PUT means what the HTTP spec defines it to mean. Clients and servers cannot change that meaning. If clients or servers use PUT in a way that contradicts its definition, at least the following thing might happen:
Put is by definition idempotent. That means a client (or intermediary!) can repeat a PUT any number of times and be sure that the effect will be the same. Suppose an intermediary receives a PUT request from a client. When it forwards the request to the server, there is a network problem. The intermediary knows by definition that it can retry the PUT until it succeeds. If the server uses PUT in a non idempotent way these potential multiple calls will have an undesired effect.
If you want to do a partial update, use PATCH or use POST on a sub-resource and return 303 See Other to the 'main' resource, e.g.
EDIT: On the general question why partial updates cannot be idempotent:
A partial update cannot be idempotent in general because the idempotency depends on the media type semantics. IOW, you might be able to specify a format that allows for idempotent patches, but PATCH cannot be guaranteed to be idempotent for every case. Since the semantics of a method cannot be a function of the media type (for orthogonality reasons) PATCH needs to be defined as non-idempotent. And PUT (being defined as idempotent) cannot be used for partial updates.

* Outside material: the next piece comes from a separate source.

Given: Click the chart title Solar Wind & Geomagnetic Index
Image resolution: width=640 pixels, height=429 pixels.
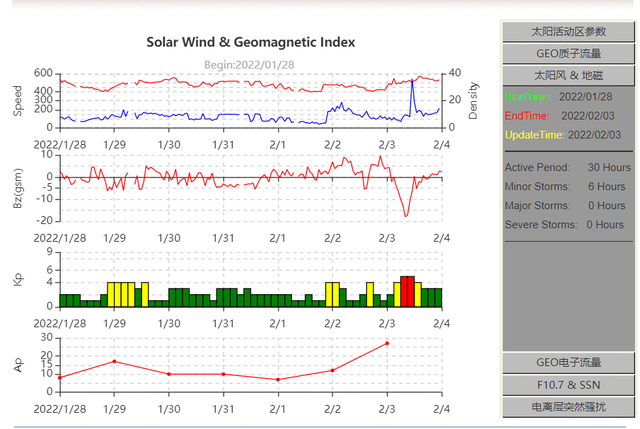Looking at the screenshot, I should (251, 42).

With a full document update, it's obvious, without knowing any details of the particular API or what its limitations on the document structure are, what the resulting document will be after the update.
If a certain method was known to never be a partial content update, and an API someone provided only supported that method, then it would always be clear what someone using the API would have to do to change a document to have a given set of valid contents.
Short answer: ACIDity of the PUT operation and the state of the updated entity.
Long answer:
RFC 2616 : Paragraph 2.5, "POST method requests the enclosed entity to be accepted as a new subordinate of the requested URL". Paragraph 2.6, "PUT method requests the enclosed entity to be stored at the specified URL".
Since every time you execute POST, the semantic is to create a new entity instance on the server, POST constitutes an ACID operation. But repeating the same POST twice with the same entity in the body still might result in different outcome, if for example the server has run out of storage to store the new instance that needs to be created - thus, POST is not idempotent.
PUT on the other hand has a semantic of updating an existing entity. There's no guarantee that even if a partial update is idempotent, it is also ACID and results in consistent and valid entity state. Thus, to ensure ACIDity, PUT semantic requires the full entity to be sent. Even if it was not a goal for the HTTP protocol authors, the idempotency of the PUT request would happen as a side effect of the attempt to enforce ACID.
Of course, if the HTTP server has close knowledge of the semantic of the entities, it can allow partial PUTs, since it can ensure through server-side logic the consistency of the entity. This however requires tight coupling between the data and the server.
Because, I guess, this would have translated in inconsistent "views" when multiple concurrent clients access the state. There isn't a "partial document" semantics in REST as far as I can tell and probably the benefits of adding this in face of the complexity of dealing with that semantics in the context of concurrency wasn't worth the effort.
If the document is big, there is nothing preventing you from building multiple independent documents and have an overarching document that ties them together. Furthermore, once all the bits and pieces are collected, a new document can be collated on the server I guess.
So, considering one can "workaround" this "limitations", I can understand why this feature didn't make the cut.